■ REQUIRED WORK ■
Rewrite the lines below, changing "Identify the location of" to "Find the position of" wherever it occurs and leaving everything else untouched.

■ INPUT DATA ■

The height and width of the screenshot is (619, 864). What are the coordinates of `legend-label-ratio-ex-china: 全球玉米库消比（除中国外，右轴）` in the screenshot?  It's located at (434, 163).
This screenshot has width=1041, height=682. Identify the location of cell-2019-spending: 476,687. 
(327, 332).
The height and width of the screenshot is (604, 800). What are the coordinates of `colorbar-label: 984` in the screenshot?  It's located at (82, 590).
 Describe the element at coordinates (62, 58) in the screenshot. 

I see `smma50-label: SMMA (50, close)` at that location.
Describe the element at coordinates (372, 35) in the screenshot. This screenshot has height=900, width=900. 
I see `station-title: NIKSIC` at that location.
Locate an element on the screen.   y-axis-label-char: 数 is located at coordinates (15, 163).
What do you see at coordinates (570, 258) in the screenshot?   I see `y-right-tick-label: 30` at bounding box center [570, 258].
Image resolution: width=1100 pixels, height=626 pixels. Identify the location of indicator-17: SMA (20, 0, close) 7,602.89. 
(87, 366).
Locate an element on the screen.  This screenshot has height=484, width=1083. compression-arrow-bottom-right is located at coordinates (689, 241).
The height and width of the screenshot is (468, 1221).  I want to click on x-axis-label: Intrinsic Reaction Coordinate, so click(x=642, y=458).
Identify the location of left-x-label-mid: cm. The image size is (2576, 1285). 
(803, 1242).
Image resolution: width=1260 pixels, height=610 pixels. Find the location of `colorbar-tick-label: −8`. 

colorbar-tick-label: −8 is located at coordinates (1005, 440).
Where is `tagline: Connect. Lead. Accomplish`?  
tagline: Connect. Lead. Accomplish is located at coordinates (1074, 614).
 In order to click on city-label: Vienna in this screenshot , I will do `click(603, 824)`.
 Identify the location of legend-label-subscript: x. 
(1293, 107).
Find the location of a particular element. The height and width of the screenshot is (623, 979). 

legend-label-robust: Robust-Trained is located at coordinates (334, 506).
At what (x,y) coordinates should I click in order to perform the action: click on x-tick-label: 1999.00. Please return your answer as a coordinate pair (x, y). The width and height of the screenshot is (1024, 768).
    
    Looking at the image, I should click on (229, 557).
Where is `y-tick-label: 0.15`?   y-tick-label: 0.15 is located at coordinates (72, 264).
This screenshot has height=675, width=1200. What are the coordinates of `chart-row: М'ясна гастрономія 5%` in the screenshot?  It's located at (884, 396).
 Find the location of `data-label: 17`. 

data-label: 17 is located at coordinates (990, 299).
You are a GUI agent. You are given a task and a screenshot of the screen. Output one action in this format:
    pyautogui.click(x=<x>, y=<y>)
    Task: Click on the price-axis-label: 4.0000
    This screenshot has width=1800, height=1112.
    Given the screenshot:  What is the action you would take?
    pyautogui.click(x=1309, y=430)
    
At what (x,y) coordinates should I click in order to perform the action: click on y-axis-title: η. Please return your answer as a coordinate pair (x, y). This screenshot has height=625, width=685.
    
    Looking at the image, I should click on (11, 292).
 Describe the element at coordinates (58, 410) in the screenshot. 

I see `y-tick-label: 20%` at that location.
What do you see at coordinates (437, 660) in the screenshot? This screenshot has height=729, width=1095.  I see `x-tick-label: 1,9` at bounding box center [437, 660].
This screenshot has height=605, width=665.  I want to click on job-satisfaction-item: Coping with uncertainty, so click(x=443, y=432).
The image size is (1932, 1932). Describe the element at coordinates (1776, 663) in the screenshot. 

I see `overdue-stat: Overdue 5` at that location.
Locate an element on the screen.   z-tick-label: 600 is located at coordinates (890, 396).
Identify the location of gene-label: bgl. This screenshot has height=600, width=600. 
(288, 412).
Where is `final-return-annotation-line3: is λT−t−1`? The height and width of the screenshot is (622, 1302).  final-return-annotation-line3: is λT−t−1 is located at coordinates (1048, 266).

■ ANSWER TO THIS EXERCISE ■
The height and width of the screenshot is (619, 864). What are the coordinates of `legend-label-ratio-ex-china: 全球玉米库消比（除中国外，右轴）` in the screenshot?  It's located at (434, 163).
This screenshot has width=1041, height=682. Find the position of cell-2019-spending: 476,687. 
(327, 332).
The height and width of the screenshot is (604, 800). What are the coordinates of `colorbar-label: 984` in the screenshot?  It's located at (82, 590).
 Describe the element at coordinates (62, 58) in the screenshot. 

I see `smma50-label: SMMA (50, close)` at that location.
Describe the element at coordinates (372, 35) in the screenshot. This screenshot has height=900, width=900. 
I see `station-title: NIKSIC` at that location.
Locate an element on the screen.   y-axis-label-char: 数 is located at coordinates (15, 163).
What do you see at coordinates (570, 258) in the screenshot?   I see `y-right-tick-label: 30` at bounding box center [570, 258].
Image resolution: width=1100 pixels, height=626 pixels. Find the position of indicator-17: SMA (20, 0, close) 7,602.89. 
(87, 366).
Locate an element on the screen.  This screenshot has height=484, width=1083. compression-arrow-bottom-right is located at coordinates (689, 241).
The height and width of the screenshot is (468, 1221).  I want to click on x-axis-label: Intrinsic Reaction Coordinate, so click(x=642, y=458).
Find the position of left-x-label-mid: cm. The image size is (2576, 1285). 
(803, 1242).
Image resolution: width=1260 pixels, height=610 pixels. Find the location of `colorbar-tick-label: −8`. 

colorbar-tick-label: −8 is located at coordinates (1005, 440).
Where is `tagline: Connect. Lead. Accomplish`?  
tagline: Connect. Lead. Accomplish is located at coordinates (1074, 614).
 In order to click on city-label: Vienna in this screenshot , I will do `click(603, 824)`.
 Find the position of legend-label-subscript: x. 
(1293, 107).
Find the location of a particular element. The height and width of the screenshot is (623, 979). 

legend-label-robust: Robust-Trained is located at coordinates (334, 506).
At what (x,y) coordinates should I click in order to perform the action: click on x-tick-label: 1999.00. Please return your answer as a coordinate pair (x, y). The width and height of the screenshot is (1024, 768).
    
    Looking at the image, I should click on (229, 557).
Where is `y-tick-label: 0.15`?   y-tick-label: 0.15 is located at coordinates (72, 264).
This screenshot has height=675, width=1200. What are the coordinates of `chart-row: М'ясна гастрономія 5%` in the screenshot?  It's located at (884, 396).
 Find the location of `data-label: 17`. 

data-label: 17 is located at coordinates (990, 299).
You are a GUI agent. You are given a task and a screenshot of the screen. Output one action in this format:
    pyautogui.click(x=<x>, y=<y>)
    Task: Click on the price-axis-label: 4.0000
    This screenshot has width=1800, height=1112.
    Given the screenshot:  What is the action you would take?
    pyautogui.click(x=1309, y=430)
    
At what (x,y) coordinates should I click in order to perform the action: click on y-axis-title: η. Please return your answer as a coordinate pair (x, y). This screenshot has height=625, width=685.
    
    Looking at the image, I should click on (11, 292).
 Describe the element at coordinates (58, 410) in the screenshot. 

I see `y-tick-label: 20%` at that location.
What do you see at coordinates (437, 660) in the screenshot? This screenshot has height=729, width=1095.  I see `x-tick-label: 1,9` at bounding box center [437, 660].
This screenshot has height=605, width=665.  I want to click on job-satisfaction-item: Coping with uncertainty, so click(x=443, y=432).
The image size is (1932, 1932). Describe the element at coordinates (1776, 663) in the screenshot. 

I see `overdue-stat: Overdue 5` at that location.
Locate an element on the screen.   z-tick-label: 600 is located at coordinates (890, 396).
Find the position of gene-label: bgl. This screenshot has height=600, width=600. 
(288, 412).
Where is `final-return-annotation-line3: is λT−t−1`? The height and width of the screenshot is (622, 1302).  final-return-annotation-line3: is λT−t−1 is located at coordinates (1048, 266).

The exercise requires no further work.